Alen Peacock wrote: Hi Alen -
Very cool project. Seems to align closely with Negroponte's "lilypond" vision (http://www.wired.com/wired/archive/10.10/wireless.html), as well as
Thanks. Yes it looks like Negroponte was there long before me. But I didn't find any sign of consumer wireless network devices taking in or sending out unencrypted packets since that article five years ago: all the work is in locking them up tighter so they can't interoperate.
http://pdos.csail.mit.edu/roofnet/doku.php?id=interesting . I found the lack of correlation between distance and ability to communicate somewhat surprising, and there's lots of interesting data from the real world regarding choosing routes and routing algorithms, some of which you may also find counterintuitive.
That was another interesting link too.
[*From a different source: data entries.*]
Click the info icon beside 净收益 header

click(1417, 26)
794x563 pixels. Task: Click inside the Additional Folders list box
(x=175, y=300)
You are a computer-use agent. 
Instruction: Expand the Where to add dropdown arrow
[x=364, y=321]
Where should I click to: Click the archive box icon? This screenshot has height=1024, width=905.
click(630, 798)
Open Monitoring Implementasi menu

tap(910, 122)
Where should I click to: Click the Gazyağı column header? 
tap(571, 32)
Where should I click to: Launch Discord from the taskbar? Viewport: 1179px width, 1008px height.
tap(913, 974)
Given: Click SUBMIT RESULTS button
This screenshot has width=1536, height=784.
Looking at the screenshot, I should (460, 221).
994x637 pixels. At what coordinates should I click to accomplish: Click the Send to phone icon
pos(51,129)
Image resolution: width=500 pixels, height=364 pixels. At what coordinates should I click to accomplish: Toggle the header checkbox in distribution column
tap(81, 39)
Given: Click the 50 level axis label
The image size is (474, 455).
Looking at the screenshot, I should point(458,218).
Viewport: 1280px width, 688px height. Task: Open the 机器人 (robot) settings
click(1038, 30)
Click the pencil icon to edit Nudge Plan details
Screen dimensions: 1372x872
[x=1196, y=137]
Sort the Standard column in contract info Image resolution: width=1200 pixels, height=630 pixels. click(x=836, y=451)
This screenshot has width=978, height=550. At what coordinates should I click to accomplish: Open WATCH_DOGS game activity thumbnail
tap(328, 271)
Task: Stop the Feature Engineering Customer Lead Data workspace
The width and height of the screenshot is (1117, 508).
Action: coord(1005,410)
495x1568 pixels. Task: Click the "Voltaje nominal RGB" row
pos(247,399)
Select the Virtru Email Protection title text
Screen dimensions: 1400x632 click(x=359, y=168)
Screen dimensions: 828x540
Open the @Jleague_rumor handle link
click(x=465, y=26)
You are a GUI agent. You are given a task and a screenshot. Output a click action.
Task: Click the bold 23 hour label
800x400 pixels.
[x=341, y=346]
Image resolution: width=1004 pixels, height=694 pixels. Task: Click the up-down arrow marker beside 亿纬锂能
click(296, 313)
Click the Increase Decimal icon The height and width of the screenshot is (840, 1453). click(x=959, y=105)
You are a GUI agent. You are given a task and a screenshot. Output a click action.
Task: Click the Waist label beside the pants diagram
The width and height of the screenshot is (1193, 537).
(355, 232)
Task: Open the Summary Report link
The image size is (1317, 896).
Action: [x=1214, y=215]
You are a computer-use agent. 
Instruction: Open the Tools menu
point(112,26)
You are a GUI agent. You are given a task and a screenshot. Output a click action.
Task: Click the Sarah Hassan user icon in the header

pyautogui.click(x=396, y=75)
I know from looking at monitor mode on the zd1211rw, which lets through packets that failed their CRC, that where I am at least packet corruption is a probability-based thing as well, even if I am not far from the AP.
Unfortunately with the identity-free packets, as far as I could understand it, there can be no routing, only a sort of destination-controlled magnetism such that the payload is guided towards where the requests are coming from. For example, the requests can have a TTL which the nodes randomly decide to decrement or not, the frequency of requests will increase as you get closer to the source of them.